**Exercise aim:**
Find how many lines in the data below mention "price". Give the number only.

**Data extract:**
+ + + + +
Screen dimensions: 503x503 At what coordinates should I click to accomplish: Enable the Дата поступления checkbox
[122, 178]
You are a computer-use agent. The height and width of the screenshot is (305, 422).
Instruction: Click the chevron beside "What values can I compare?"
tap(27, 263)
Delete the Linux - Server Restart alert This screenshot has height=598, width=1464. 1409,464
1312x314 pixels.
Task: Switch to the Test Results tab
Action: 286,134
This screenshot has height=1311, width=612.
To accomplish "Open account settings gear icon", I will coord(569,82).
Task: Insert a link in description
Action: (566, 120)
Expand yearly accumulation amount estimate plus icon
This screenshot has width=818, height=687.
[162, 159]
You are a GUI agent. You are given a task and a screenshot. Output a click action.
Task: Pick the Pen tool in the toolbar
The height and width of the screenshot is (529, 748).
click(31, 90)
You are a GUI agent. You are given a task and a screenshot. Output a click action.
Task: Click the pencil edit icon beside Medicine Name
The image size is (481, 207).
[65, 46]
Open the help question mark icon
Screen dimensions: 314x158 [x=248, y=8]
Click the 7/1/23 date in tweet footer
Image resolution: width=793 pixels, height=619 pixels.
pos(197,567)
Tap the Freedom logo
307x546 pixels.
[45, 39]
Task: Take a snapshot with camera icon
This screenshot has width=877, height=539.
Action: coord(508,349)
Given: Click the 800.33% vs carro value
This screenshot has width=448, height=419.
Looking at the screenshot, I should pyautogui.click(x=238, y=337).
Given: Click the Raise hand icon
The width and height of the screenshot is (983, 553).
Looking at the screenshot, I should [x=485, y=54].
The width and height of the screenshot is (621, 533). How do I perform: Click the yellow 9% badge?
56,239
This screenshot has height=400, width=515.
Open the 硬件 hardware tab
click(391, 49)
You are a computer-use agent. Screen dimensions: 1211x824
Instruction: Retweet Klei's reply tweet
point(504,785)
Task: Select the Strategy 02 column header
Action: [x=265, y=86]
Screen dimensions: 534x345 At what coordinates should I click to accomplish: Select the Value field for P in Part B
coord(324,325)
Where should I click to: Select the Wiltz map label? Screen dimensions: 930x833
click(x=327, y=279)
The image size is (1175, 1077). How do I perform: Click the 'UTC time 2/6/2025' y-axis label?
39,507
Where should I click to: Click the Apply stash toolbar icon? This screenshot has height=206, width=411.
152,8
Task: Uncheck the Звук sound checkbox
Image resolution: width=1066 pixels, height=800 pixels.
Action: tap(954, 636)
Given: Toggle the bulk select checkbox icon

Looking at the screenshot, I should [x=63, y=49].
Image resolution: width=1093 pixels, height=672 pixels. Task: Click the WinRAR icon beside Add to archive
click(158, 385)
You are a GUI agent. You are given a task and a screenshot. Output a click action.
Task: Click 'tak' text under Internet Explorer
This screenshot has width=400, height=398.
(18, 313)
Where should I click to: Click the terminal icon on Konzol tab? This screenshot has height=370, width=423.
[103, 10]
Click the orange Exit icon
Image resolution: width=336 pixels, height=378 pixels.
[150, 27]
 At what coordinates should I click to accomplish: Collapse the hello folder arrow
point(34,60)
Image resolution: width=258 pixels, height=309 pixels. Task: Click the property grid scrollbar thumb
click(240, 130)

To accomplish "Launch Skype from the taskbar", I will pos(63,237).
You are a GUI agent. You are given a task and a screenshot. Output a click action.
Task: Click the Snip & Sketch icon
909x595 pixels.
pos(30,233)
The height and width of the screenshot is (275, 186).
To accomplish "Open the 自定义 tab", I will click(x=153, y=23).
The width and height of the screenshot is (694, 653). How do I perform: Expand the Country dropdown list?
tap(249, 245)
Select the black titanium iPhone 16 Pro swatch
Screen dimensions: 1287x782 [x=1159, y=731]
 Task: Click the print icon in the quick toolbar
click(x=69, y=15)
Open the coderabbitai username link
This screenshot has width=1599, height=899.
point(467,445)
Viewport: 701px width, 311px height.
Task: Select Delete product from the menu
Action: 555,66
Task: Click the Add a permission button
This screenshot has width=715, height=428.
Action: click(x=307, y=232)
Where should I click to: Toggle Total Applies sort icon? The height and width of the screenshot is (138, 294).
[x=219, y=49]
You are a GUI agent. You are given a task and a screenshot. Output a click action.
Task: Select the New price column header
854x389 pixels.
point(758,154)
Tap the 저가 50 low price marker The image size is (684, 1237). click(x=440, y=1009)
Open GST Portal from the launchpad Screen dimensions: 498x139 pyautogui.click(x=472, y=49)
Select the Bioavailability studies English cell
+ + + + +
**Solution to the problem:**
2